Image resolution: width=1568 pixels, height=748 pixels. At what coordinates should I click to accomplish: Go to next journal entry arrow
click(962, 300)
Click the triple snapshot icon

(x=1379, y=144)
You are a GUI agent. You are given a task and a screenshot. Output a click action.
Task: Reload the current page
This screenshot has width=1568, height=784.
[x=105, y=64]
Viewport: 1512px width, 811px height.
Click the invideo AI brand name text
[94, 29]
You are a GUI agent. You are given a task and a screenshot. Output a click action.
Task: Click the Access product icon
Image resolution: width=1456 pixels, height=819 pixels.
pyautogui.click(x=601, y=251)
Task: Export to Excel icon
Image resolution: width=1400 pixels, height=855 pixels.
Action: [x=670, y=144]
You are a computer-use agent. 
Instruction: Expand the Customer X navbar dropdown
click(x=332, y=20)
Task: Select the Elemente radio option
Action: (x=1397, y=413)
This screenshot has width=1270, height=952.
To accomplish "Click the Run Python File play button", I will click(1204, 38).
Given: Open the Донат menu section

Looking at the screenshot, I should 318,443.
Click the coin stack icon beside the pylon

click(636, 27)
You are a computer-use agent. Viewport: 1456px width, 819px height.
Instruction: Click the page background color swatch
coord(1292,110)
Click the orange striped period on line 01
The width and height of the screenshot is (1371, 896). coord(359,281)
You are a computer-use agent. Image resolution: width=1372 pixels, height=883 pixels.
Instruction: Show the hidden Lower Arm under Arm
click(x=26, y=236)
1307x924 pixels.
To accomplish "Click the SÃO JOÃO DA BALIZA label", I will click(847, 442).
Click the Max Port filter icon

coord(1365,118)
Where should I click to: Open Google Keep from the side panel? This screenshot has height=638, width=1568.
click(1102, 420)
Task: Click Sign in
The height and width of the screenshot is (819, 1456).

:::::

The task: Which lines above carry the string "Viewport"? Copy those lines.

Solution to this task:
Viewport: 1512px width, 811px height.
You are a computer-use agent. Viewport: 1456px width, 819px height.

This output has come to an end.